## WRITTEN INSTRUCTION:
Render the lines of the listing below as a numbered list, omitting blank lines and leaving the pictures out.

## MATERIAL:

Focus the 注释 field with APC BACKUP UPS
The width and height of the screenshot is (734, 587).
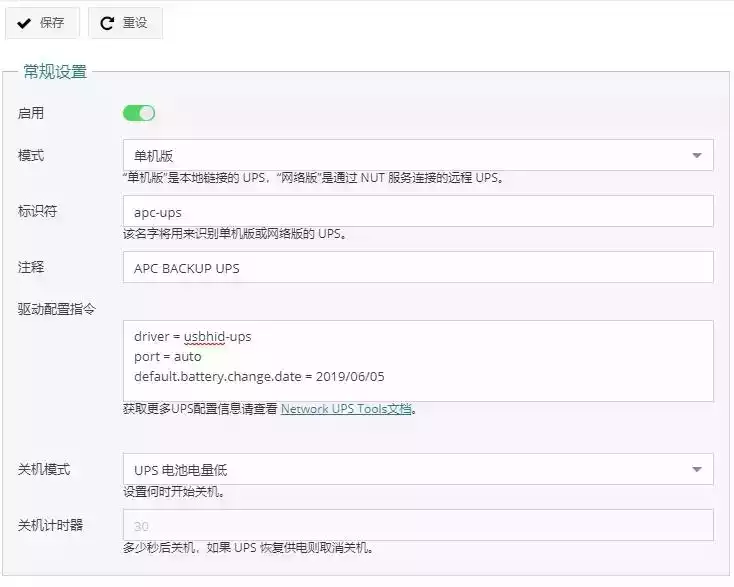pos(417,267)
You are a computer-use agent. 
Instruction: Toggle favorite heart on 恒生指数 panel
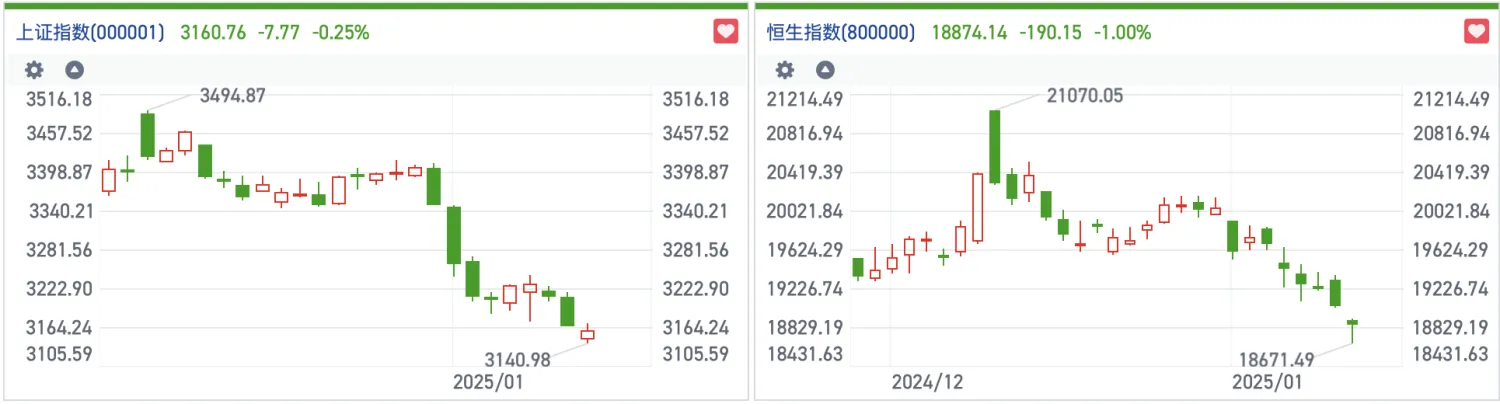pos(1477,31)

## SOLUTION TO THIS PROBLEM:
1. Focus the 注释 field with APC BACKUP UPS
2. The width and height of the screenshot is (734, 587).
3. pos(417,267)
4. You are a computer-use agent. 
5. Instruction: Toggle favorite heart on 恒生指数 panel
6. pos(1477,31)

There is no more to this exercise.